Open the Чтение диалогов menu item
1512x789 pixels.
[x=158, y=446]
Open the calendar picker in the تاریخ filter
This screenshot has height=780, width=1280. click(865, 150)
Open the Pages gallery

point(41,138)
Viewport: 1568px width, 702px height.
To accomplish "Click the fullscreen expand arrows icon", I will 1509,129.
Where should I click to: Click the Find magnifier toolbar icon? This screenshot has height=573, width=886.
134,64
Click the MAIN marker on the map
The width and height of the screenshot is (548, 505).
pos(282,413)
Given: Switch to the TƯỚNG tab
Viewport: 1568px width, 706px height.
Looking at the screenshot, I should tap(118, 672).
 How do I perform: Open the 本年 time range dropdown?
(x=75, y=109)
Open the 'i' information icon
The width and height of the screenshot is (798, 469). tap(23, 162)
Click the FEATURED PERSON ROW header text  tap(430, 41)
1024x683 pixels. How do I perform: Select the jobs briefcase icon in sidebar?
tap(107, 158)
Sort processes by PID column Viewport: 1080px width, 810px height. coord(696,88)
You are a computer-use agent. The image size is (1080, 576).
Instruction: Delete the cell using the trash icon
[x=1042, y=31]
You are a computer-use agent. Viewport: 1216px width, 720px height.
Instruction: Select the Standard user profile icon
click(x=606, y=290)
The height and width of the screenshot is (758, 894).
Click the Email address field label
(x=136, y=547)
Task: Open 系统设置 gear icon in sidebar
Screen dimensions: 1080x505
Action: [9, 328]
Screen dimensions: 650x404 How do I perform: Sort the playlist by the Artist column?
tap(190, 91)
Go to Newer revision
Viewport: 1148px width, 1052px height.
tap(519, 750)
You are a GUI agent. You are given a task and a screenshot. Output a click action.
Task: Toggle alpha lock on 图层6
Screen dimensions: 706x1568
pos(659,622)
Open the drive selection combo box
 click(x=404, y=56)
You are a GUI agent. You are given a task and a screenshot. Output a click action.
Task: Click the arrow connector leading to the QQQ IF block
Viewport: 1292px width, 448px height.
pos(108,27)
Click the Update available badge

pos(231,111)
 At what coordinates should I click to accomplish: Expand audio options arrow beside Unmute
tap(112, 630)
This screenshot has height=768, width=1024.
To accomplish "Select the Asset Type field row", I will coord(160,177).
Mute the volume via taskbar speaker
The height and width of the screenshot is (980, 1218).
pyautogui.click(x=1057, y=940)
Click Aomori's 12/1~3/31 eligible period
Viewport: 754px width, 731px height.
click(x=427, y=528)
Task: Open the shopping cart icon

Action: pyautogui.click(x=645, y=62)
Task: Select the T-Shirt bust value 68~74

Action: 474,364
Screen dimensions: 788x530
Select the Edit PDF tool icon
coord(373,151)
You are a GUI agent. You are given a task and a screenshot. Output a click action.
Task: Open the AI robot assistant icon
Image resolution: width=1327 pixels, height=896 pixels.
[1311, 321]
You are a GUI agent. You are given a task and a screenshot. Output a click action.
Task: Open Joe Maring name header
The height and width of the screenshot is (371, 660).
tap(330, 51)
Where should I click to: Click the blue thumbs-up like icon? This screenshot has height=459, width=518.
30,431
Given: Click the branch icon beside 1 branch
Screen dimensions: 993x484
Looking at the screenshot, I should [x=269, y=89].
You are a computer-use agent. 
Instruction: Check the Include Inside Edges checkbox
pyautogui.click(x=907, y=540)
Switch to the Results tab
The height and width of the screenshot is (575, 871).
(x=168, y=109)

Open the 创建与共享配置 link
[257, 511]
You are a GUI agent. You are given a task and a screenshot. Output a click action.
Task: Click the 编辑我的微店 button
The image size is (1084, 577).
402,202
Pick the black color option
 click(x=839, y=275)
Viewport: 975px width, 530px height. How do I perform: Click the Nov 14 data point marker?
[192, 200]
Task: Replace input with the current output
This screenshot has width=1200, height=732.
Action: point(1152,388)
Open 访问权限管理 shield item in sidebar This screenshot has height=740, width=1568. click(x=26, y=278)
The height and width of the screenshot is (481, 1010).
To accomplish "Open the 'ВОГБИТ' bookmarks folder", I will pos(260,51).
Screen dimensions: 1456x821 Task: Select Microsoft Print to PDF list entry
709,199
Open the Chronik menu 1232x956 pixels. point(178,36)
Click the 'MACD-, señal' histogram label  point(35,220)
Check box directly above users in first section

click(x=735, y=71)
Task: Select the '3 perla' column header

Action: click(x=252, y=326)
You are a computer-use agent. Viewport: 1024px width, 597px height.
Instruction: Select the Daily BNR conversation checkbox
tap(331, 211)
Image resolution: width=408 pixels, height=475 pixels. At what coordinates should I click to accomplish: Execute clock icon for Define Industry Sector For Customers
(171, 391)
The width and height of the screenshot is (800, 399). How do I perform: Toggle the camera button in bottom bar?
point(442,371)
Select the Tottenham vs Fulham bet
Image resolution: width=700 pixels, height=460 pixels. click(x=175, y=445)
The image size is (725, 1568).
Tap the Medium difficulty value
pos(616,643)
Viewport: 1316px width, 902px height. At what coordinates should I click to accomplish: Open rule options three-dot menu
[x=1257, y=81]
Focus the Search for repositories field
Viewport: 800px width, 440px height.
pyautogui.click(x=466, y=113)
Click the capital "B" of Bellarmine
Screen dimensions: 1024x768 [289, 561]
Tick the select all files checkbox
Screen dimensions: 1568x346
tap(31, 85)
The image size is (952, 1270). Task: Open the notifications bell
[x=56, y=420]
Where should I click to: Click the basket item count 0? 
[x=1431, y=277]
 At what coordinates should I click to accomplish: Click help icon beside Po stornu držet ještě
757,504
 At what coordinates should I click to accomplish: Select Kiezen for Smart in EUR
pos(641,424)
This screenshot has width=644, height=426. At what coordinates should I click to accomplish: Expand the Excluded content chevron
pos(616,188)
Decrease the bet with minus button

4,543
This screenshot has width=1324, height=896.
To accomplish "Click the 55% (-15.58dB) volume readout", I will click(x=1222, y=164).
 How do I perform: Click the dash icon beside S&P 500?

__TASK TO CARRY OUT__. Copy only the stretch running from the line containing "Where should I click to: Click the basket" to the final line of the entries, both ends included, exactly as it stands.

__RESPONSE TO THE EXERCISE__.
Where should I click to: Click the basket item count 0? 
[x=1431, y=277]
 At what coordinates should I click to accomplish: Click help icon beside Po stornu držet ještě
757,504
 At what coordinates should I click to accomplish: Select Kiezen for Smart in EUR
pos(641,424)
This screenshot has width=644, height=426. At what coordinates should I click to accomplish: Expand the Excluded content chevron
pos(616,188)
Decrease the bet with minus button

4,543
This screenshot has width=1324, height=896.
To accomplish "Click the 55% (-15.58dB) volume readout", I will click(x=1222, y=164).
 How do I perform: Click the dash icon beside S&P 500?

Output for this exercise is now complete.